[rds-devel] [PATCH] cxgb3: add iscsi patch for suse.
Steve Wise
swise at opengridcomputing.com
Thu Jan 8 13:24:10 PST 2009
From: Steve Wise <swise at opengridcomputing.com>
Apply this to a ofed-1.4 kernel tree, then configure and build as
normal and the ofed cxgb3 module should support both RDMA and iSCSI.
Signed-off-by: Steve Wise <swise at opengridcomputing.com>
Signed-off-by: Karen Xie <kxie at chelsio.com>
---
0 files changed, 0 insertions(+), 0 deletions(-)

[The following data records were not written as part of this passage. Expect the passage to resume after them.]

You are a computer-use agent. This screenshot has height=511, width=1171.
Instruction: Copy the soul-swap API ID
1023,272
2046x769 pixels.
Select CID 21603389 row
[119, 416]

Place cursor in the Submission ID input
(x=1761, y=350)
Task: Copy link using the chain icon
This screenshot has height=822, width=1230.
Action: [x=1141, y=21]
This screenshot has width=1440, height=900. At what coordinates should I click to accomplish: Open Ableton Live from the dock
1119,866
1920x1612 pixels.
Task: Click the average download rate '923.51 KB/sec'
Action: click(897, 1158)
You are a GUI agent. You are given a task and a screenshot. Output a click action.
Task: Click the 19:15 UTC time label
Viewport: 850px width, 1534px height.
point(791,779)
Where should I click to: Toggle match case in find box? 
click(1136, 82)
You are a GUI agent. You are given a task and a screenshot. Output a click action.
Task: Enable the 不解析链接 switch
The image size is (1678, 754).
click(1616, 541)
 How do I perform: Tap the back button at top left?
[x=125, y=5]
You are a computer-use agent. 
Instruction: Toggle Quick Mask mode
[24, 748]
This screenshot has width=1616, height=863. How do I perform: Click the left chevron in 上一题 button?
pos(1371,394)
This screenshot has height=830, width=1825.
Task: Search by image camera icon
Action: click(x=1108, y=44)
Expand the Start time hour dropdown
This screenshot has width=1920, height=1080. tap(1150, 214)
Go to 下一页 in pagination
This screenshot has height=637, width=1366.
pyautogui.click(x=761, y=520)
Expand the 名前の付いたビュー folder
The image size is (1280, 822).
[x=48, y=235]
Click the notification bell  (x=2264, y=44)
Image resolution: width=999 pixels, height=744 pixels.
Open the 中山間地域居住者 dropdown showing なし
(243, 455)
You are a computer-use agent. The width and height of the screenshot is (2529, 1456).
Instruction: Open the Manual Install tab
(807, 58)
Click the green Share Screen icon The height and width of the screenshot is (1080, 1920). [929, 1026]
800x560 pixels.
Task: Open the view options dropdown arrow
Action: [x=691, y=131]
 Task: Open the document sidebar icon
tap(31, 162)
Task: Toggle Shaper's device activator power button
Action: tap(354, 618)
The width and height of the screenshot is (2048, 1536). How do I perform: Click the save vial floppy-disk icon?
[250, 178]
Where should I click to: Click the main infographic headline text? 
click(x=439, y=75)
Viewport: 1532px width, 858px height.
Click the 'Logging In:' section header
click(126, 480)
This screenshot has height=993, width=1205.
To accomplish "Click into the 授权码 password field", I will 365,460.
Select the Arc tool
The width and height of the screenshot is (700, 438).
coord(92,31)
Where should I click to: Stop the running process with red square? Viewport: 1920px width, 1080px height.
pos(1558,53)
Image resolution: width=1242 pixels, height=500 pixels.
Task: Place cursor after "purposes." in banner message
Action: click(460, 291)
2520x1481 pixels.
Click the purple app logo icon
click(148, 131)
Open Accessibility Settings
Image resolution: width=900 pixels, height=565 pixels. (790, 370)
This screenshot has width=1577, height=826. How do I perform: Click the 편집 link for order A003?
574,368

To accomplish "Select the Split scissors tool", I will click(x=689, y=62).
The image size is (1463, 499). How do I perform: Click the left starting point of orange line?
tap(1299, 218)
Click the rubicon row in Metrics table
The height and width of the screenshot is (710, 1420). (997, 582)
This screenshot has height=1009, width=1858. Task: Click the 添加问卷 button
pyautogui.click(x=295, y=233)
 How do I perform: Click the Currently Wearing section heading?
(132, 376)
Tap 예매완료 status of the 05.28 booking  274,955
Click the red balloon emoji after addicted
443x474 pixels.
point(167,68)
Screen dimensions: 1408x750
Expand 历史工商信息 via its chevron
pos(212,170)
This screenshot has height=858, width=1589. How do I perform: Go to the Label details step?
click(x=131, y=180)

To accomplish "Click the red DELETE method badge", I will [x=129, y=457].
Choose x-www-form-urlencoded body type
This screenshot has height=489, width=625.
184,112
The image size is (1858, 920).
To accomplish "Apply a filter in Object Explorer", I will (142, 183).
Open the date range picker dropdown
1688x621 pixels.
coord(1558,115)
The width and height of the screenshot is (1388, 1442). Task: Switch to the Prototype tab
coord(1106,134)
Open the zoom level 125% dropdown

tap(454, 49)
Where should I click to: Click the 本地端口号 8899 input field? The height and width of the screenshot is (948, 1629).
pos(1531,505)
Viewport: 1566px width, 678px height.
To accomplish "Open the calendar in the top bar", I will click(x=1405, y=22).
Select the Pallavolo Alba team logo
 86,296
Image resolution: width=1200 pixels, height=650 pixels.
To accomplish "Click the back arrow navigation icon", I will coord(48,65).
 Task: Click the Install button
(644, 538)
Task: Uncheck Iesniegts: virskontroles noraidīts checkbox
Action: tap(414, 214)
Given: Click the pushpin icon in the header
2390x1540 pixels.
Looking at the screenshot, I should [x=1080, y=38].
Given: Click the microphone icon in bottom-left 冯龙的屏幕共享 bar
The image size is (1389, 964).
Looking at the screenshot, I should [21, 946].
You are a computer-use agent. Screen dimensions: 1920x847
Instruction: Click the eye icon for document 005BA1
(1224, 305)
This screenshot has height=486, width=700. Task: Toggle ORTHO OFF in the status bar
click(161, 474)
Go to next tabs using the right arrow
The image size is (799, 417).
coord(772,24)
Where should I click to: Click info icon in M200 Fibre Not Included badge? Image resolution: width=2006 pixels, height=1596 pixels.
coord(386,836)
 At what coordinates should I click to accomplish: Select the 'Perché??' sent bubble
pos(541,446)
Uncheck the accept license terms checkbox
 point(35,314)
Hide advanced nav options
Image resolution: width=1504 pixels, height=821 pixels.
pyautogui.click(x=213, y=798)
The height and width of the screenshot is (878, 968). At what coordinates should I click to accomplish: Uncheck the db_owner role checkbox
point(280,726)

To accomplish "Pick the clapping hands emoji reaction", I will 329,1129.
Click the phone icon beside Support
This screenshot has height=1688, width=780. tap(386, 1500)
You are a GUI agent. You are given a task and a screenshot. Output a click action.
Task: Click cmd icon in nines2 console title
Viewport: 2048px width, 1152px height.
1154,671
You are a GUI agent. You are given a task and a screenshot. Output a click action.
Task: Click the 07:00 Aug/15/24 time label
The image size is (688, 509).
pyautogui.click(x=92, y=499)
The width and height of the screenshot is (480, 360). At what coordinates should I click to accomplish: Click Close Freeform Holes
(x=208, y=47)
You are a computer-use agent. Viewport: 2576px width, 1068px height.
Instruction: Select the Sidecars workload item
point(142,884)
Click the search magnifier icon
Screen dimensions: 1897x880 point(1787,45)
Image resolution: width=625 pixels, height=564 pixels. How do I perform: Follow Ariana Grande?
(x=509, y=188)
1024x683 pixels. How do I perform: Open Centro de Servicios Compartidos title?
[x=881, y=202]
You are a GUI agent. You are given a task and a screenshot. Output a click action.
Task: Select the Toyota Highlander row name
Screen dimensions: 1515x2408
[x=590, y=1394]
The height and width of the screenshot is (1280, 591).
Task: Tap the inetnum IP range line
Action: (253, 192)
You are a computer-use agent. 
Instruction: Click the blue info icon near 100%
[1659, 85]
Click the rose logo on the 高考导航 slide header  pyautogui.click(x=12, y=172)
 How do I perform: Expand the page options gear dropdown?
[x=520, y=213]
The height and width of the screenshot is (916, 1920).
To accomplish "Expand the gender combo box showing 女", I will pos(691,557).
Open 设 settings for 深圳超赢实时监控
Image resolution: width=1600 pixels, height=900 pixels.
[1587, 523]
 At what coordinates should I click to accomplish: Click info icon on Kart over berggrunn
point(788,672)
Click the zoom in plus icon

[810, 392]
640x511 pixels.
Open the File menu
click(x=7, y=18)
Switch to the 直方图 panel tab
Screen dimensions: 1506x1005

diff --git a/kernel_patches/fixes/cxgb3_00500_iscsi.patch b/kernel_patches/fixes/cxgb3_00500_iscsi.patch
new file mode 100644
index 0000000..4db8816
--- /dev/null
+++ b/kernel_patches/fixes/cxgb3_00500_iscsi.patch
@@ -0,0 +1,302 @@
+cxgb3 - add support for private iscsi ip address.
+
+From: Karen Xie <kxie at chelsio.com>
+
+The accelerated iSCSI traffic uses a private IP address unknown to the OS.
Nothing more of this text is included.